#### Action item
Gather all lines in the entries that include the word "button".

### Listed records ###

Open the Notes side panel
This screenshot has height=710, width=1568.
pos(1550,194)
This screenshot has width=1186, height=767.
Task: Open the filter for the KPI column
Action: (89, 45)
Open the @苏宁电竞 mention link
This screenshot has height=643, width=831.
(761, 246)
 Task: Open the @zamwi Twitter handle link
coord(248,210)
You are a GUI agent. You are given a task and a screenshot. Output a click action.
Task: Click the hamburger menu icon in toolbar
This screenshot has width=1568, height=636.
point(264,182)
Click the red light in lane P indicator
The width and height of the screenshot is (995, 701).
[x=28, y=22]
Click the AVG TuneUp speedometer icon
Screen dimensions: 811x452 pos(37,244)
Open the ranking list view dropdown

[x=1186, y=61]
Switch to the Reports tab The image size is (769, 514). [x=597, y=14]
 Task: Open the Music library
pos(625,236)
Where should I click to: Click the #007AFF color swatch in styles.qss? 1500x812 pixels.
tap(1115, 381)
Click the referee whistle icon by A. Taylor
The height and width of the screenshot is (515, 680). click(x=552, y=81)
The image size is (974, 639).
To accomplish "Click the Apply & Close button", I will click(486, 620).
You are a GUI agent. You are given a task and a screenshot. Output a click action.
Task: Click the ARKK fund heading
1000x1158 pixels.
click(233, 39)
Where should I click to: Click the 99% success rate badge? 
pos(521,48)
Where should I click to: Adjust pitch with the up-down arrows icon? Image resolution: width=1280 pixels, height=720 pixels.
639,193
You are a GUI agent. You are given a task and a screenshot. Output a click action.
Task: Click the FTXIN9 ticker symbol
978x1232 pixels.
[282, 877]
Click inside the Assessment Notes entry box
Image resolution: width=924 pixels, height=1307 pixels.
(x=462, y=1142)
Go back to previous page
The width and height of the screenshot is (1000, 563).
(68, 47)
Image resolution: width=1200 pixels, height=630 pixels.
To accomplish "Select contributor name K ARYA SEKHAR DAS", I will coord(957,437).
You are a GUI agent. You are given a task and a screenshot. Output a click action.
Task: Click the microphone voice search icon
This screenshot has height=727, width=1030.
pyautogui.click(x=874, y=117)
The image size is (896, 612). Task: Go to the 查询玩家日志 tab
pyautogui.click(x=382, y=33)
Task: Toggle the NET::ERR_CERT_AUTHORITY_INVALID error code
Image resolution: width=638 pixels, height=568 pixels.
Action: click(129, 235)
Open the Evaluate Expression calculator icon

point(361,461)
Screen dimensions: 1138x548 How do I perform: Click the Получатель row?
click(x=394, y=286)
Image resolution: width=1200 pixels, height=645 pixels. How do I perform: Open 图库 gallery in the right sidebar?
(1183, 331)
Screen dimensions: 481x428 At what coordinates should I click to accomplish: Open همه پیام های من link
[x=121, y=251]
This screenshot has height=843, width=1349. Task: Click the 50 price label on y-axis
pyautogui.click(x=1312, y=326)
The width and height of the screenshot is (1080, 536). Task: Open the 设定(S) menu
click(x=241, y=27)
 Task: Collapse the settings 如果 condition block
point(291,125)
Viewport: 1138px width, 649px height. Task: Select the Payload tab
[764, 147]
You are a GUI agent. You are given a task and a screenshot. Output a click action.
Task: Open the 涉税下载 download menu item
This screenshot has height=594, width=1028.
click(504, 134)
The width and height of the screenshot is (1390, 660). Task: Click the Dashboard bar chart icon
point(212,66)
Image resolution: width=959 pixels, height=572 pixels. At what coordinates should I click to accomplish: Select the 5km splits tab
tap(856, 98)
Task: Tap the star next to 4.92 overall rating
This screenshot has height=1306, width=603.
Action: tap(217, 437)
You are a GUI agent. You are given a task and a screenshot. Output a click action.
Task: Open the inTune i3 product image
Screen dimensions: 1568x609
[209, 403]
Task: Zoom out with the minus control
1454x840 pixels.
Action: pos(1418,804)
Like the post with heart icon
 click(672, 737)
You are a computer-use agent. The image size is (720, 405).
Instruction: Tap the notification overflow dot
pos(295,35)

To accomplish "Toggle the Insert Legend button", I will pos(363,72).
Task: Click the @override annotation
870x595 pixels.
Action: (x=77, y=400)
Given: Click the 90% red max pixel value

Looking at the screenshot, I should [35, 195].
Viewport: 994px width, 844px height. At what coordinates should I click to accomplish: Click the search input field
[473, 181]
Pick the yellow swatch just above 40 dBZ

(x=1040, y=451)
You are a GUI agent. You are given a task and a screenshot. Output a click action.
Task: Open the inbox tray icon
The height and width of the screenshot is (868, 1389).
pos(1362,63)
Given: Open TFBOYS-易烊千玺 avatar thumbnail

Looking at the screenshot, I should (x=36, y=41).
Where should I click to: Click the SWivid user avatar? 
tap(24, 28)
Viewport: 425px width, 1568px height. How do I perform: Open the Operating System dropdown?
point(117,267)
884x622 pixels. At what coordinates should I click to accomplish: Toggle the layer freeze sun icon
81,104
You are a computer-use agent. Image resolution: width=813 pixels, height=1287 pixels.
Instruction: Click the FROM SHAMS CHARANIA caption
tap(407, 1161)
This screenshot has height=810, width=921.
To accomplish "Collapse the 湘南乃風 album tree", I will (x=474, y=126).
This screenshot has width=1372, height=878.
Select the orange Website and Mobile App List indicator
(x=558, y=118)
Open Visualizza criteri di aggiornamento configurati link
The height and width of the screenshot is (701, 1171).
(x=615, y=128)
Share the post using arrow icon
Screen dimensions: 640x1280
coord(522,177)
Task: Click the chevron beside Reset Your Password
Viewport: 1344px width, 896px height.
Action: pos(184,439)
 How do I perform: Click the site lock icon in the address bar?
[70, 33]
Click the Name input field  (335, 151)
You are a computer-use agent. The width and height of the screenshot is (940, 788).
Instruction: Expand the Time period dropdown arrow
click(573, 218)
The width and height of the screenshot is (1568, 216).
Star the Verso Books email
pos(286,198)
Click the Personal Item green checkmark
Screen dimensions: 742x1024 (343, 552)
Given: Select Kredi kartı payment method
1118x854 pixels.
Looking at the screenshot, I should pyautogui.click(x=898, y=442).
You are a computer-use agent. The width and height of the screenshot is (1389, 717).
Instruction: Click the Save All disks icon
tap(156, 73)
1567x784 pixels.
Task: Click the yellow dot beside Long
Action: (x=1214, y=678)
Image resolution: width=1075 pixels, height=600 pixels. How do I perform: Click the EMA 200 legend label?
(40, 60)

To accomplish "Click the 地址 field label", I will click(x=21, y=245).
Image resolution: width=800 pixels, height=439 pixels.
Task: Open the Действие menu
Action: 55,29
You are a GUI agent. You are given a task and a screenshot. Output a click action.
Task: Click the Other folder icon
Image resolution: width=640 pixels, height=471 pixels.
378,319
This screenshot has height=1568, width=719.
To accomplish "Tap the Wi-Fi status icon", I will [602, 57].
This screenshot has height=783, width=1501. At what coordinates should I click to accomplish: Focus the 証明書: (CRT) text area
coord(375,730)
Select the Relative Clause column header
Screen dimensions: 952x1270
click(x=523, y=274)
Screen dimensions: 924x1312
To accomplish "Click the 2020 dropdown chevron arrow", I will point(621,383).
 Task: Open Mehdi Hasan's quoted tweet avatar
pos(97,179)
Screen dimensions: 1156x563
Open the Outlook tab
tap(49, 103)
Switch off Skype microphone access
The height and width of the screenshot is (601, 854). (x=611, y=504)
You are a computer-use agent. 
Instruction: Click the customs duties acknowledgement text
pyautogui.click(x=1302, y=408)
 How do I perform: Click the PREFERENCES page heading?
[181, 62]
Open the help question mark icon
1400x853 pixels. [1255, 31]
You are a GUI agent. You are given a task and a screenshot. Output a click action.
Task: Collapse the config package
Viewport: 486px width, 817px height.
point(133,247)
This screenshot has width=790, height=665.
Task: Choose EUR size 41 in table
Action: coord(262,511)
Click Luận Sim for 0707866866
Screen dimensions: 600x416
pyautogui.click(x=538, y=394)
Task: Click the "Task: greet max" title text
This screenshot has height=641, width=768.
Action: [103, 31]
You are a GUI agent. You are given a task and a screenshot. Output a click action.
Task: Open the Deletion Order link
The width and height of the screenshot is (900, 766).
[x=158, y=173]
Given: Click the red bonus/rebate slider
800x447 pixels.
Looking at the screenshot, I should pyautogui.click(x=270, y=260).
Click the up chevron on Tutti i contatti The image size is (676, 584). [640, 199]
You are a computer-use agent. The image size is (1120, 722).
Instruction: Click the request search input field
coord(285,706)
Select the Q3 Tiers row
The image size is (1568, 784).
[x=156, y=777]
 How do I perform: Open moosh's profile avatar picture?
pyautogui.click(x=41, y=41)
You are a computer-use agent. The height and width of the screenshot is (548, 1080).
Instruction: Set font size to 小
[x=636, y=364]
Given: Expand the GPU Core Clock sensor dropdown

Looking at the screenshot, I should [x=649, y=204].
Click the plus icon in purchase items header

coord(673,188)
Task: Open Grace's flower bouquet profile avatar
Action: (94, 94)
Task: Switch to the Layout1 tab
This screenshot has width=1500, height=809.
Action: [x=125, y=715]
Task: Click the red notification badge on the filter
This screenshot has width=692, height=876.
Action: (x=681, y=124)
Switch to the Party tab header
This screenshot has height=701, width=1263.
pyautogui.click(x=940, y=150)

###

#### Written answer
To accomplish "Click the Apply & Close button", I will click(486, 620).
To accomplish "Toggle the Insert Legend button", I will pos(363,72).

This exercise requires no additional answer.